Unquestionably, China is very attractive to foreign investors. For years, China has outperformed many other developing countries in terms of foreign direct investment (FDI) inflows and actual utilization.
In 2017, despite a decline in global FDI flows, more than 35,000 foreign-invested companies were newly established in China, up by 27.8% year on year.
In 2017, China utilized $136.3 billion of foreign capital, hitting a record high and making itself the world's second largest FDI destination, only next to the United States.
As of January of this year, the EU's FDI stock in China had exceeded $120 billion, and the EU had invested in nearly 45,000 projects in China.
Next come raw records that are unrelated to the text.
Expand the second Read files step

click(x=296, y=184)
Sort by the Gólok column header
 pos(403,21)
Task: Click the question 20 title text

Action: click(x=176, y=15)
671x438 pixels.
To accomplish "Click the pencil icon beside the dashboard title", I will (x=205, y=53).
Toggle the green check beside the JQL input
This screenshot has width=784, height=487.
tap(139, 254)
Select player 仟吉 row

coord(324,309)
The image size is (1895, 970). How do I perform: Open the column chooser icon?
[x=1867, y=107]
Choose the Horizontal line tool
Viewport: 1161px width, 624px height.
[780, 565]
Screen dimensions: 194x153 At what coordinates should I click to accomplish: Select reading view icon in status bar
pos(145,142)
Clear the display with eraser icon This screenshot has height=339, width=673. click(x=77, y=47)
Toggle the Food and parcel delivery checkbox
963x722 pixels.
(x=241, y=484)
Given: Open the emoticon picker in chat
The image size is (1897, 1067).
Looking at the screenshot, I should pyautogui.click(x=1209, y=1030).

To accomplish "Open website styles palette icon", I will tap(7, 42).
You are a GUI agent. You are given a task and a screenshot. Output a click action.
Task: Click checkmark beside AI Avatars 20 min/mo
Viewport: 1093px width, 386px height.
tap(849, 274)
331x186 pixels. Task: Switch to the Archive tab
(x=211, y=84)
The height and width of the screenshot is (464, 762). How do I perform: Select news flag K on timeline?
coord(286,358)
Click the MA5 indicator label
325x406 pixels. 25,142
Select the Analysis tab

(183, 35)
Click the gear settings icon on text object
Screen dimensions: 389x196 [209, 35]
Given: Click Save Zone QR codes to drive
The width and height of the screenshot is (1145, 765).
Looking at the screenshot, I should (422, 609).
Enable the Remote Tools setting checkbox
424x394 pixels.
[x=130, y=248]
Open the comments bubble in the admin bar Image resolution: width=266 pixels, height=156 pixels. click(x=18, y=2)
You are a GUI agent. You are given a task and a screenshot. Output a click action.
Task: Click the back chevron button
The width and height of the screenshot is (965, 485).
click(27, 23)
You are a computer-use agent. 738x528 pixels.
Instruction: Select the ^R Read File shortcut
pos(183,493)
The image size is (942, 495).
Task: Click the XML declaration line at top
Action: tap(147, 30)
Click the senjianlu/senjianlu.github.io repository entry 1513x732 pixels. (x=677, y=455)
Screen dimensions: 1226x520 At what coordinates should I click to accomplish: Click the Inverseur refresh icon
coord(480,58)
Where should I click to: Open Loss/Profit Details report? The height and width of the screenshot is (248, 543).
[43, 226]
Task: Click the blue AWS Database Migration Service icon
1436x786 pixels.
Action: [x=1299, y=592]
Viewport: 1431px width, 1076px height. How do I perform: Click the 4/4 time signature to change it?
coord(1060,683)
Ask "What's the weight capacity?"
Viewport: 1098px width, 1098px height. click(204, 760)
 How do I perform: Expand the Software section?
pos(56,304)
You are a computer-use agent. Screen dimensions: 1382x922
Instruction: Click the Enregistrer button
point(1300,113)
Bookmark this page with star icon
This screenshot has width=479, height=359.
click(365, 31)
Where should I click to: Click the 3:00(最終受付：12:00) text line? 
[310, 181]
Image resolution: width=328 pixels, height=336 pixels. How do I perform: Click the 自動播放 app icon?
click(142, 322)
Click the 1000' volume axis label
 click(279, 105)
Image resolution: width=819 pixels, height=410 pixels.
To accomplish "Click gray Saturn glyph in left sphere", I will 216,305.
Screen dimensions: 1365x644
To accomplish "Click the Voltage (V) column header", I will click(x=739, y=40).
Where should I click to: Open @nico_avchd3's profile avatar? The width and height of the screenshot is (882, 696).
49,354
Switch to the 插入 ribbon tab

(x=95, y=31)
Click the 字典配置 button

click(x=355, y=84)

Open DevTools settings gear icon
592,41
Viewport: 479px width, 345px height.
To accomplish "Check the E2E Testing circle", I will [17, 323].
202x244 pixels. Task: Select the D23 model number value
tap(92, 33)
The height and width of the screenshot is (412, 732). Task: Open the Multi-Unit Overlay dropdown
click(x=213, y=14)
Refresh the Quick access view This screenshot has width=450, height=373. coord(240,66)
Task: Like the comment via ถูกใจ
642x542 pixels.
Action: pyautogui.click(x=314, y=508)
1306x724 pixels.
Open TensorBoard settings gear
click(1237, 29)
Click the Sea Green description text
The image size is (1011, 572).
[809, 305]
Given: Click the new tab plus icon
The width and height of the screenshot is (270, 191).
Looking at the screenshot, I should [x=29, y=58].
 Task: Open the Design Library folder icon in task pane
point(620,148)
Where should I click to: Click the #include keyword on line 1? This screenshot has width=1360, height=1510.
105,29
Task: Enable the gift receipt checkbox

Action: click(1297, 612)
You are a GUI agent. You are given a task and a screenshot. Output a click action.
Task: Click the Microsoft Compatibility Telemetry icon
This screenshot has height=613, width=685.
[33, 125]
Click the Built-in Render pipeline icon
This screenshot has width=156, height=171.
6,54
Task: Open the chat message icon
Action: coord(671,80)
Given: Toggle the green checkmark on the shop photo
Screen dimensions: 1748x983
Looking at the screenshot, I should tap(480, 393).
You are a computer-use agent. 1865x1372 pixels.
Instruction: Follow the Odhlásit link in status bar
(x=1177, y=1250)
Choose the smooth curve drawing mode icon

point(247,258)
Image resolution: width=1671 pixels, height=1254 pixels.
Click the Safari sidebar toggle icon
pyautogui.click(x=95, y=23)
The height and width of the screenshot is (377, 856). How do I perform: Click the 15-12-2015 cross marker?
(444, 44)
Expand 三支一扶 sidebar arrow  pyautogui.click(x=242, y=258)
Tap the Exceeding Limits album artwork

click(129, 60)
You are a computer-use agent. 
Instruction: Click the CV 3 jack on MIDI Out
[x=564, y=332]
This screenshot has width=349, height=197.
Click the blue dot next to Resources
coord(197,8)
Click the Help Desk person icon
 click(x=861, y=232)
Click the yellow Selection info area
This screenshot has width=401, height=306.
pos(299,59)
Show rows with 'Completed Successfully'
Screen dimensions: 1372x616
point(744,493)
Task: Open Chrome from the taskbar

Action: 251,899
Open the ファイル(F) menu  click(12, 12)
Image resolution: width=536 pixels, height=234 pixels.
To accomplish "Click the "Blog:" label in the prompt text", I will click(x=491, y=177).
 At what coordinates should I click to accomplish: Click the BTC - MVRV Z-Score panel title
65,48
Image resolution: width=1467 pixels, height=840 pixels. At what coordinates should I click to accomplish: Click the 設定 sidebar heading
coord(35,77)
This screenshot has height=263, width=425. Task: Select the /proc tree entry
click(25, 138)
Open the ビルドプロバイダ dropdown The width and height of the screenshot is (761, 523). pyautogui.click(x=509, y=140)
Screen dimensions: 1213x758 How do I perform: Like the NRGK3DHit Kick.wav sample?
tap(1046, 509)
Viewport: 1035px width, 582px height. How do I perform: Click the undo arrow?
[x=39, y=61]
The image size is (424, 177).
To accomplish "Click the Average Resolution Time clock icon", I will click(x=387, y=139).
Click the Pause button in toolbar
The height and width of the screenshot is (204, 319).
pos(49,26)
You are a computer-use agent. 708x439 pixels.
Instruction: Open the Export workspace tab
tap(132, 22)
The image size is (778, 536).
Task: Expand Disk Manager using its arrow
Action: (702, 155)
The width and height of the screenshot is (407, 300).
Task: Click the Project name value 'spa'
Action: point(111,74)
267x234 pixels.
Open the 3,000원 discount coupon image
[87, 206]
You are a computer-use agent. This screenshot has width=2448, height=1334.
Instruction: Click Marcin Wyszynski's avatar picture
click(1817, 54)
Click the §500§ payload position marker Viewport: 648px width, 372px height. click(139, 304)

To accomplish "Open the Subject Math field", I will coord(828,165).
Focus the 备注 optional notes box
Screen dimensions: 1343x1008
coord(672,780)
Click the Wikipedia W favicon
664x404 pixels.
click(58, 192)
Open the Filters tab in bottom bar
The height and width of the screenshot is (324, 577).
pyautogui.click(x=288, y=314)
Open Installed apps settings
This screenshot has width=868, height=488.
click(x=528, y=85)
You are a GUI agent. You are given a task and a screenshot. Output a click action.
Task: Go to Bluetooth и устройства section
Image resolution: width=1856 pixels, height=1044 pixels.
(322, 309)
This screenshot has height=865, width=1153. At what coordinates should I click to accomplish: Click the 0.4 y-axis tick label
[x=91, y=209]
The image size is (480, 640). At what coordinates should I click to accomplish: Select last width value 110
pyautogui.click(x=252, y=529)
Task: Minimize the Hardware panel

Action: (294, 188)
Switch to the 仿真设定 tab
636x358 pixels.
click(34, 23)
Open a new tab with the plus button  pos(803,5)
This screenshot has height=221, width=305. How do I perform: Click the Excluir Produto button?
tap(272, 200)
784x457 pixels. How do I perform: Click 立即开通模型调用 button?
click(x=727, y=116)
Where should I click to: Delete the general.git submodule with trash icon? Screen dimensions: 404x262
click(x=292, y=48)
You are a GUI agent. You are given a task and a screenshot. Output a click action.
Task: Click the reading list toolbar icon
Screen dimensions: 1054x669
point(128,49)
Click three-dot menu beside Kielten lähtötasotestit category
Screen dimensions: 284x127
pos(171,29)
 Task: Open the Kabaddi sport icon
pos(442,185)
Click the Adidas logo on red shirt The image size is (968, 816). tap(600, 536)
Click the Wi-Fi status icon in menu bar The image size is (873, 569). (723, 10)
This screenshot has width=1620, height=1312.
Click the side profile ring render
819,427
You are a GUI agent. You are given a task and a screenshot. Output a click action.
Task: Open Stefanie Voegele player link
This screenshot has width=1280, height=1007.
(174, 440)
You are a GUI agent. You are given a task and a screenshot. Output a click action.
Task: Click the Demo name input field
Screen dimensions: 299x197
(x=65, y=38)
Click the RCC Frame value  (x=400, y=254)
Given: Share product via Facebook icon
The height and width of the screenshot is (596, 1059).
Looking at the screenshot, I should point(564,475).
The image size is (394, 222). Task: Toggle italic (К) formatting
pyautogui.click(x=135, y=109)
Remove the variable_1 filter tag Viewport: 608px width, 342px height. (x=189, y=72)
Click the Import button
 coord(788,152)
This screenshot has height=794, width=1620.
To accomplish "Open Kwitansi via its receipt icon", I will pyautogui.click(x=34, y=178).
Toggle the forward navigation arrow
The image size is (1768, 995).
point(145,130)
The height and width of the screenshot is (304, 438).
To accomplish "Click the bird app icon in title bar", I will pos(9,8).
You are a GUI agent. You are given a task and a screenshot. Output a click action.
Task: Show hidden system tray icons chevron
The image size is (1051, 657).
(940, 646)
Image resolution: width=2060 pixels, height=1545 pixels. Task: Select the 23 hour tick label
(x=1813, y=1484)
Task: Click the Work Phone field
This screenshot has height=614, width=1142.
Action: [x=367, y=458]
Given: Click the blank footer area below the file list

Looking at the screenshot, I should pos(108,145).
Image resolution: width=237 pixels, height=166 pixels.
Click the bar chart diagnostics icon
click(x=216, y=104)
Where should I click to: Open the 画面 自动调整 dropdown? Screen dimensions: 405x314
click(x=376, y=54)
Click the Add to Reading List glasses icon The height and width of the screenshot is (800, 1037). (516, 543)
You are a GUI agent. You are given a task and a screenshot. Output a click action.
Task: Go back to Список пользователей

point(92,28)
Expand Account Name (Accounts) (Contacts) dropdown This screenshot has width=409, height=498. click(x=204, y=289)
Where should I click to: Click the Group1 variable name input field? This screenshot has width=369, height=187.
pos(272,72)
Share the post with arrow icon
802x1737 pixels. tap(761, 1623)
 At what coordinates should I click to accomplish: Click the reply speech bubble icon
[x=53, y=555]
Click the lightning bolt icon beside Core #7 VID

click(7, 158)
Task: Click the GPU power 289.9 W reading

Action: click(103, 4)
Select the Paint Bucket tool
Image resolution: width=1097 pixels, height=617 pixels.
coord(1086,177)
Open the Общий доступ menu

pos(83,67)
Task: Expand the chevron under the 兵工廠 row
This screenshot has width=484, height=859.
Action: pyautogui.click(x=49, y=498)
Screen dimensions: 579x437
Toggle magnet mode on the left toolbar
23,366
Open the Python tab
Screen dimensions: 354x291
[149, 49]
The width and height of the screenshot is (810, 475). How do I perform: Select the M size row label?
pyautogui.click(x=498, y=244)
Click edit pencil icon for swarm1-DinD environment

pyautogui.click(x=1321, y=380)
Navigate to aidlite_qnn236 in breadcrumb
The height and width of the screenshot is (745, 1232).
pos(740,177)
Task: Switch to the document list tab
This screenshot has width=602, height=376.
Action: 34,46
Surveys show that over 50% of EU companies plan to further expand their operations in China.
According to the World Bank's flagship annual report Doing Business 2018, China is ranked 18 places higher than five years ago in terms of ease of doing business, and its score is higher than average for East Asia and the Pacific economies and most major emerging economies.
These figures speak for themselves. Investors are voting with their feet in favor of China. China's efforts are proving to be effective in easing market access, strengthening rule of law and providing better services. Specifically, the highlights of our work in the past five years are as follows:
·We have revised the Law on Chinese-Foreign Joint Ventures and other laws and regulations related to foreign investment, with an aim to foster a more transparent, fairer and well-conceived legal environment.
·We have expanded market access to such sectors as new-energy vehicles, securities and insurance, significantly cut restrictive measures on foreign investment, and committed foreign enterprises to equal access to "Made in China 2025" policies as their Chinese counterparts.
·We have made business registration easier for foreign investors by canceling or delegating more than one third of items subject to State Council review and approval.
·We have worked vigorously to step up IPR protection and level the playing field.
·We have been advancing pilot free trade zones in a holistic way to create more opportunities for foreign companies.
China, though, is still a developing country. For a country at such a stage of development, some issues related to the business environment are understandable. Yet, we are determined to address them in the course of reform and opening-up.
At this year's annual sessions of China's National People's Congress and the Chinese People's Political Consultative Conference, the Chinese government promised to strengthen alignment with international business rules and foster a world-class business environment. Specifically, our efforts will include but not be limited to the following:
·We will completely open up the general manufacturing sector, and expand access to sectors like telecommunications, medical services, and new-energy vehicles.
·We will ease or lift restrictions on the share of foreign-owned equity in companies in sectors including banking, securities, and futures, and make market entry standards the same for both Chinese and foreign banks.
·We will grant overseas investors tax deferral for the reinvestment of profit made in China.
·We will simplify procedures for setting up foreign-invested enterprises, apply practices developed in pilot free trade zones across the country, and explore opening free trade ports.
As we celebrate the 40th anniversary of China's reform and opening-up, we stand ready to take new and bigger steps to offer a world-class business environment that is more equitable, transparent and predictable. We would be happy to see European companies seizing the opportunities arising therefrom and achieving greater success.
(The author is the Ambassador Extraordinary and Plenipotentiary and Head of Mission of the People's Republic of China to the European Union.)